Cushman - Wakefield  Türkiye  Genel Müdürü Toğrul Gönden, “İstanbul'un neresinde olursa olsun her otel başarılı olur mu? Elbette hayır ama; 3’üncü havaalanı, 3’üncü çevre yolu, 3’üncü köprü, Boğaz'ın altından geçecek olan 2’inci ulaşım tüneli, kentsel dönüşüm ve 141 km'lik mevcut metro hattının 2019'da 400 km'ye ulaşması gibi devam eden mega alt yapı projeleri sayesinde büyük fırsatlar kendini ispat etmiş bölgelerle sınırlı kalmıyor. Örneğin 8 km’lik Basın Ekspres Yolu üzerinde halihazırda hayata geçmesi beklenen 23 otel projesi bulunuyor.Dünya genelinde en fazla bağlantıya sahip hava yolu şirketi olan Türk Hava Yolları ve birçok ülke ile vize kolaylığı da bu gelişmede kilit rol oynayacak gibi görünüyor. Tahminlere göre sadece İstanbul aktarmalı uçuş bağlantıları sayesinde şehir, 1,5 milyon gecelik konaklama rakamına sahip. Yeni havaalanı ile bu sayının daha da artması bekleniyor. Gecelik duraklamanın ardından birkaç gün daha Dubai'de kalan Emirates yolcuları gibi bunların da önemli bir kısmının turist olarak kalma olasılığı bulunuyor.” Dedi.

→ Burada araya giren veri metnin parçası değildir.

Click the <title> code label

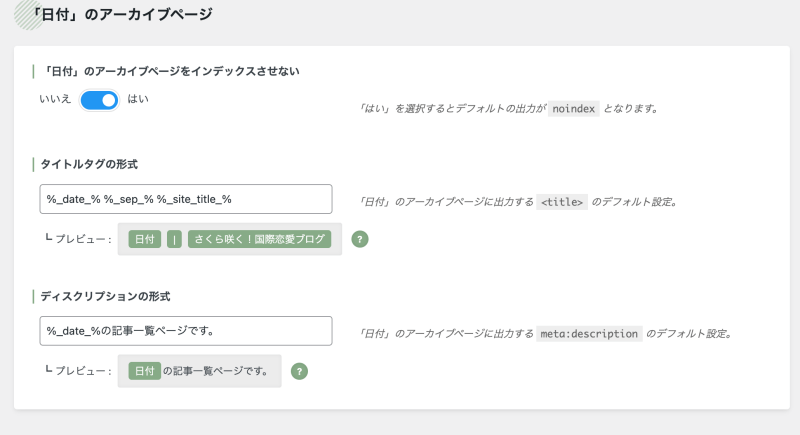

Cushman - Wakefield  Türkiye  Genel Müdürü Toğrul Gönden, “Yeni dönüştürülen kentsel alanların sunduğu fırsatların yanı sıra otel yatırımları açısından önemli rol oynayan başka bir faktör daha var; Hızla yükselen arsa fiyatları.Bu faktör, gayrimenkul  şirketlerini fizibilite sağlayacak çok amaçlı projeler inşa etmeye zorluyor ve oteller bu projeler arasında yer alıyor.Özet olarak; yoğun bir taleple karşı karşıya olan, gittikçe artan sayıda uluslararası markayı barındıran ve otel tekliflerinde çeşitlilik sunan İstanbul otel yatırım pazarı, sağlıklı bir talebe dayalı yatırım olanağı arayan uluslararası gayrimenkul yatırımcıları için iyi bir fırsattır. Ve öyle görünüyor ki; İstanbul rekabetin kazananı olabilir.” tespitinde bulundu.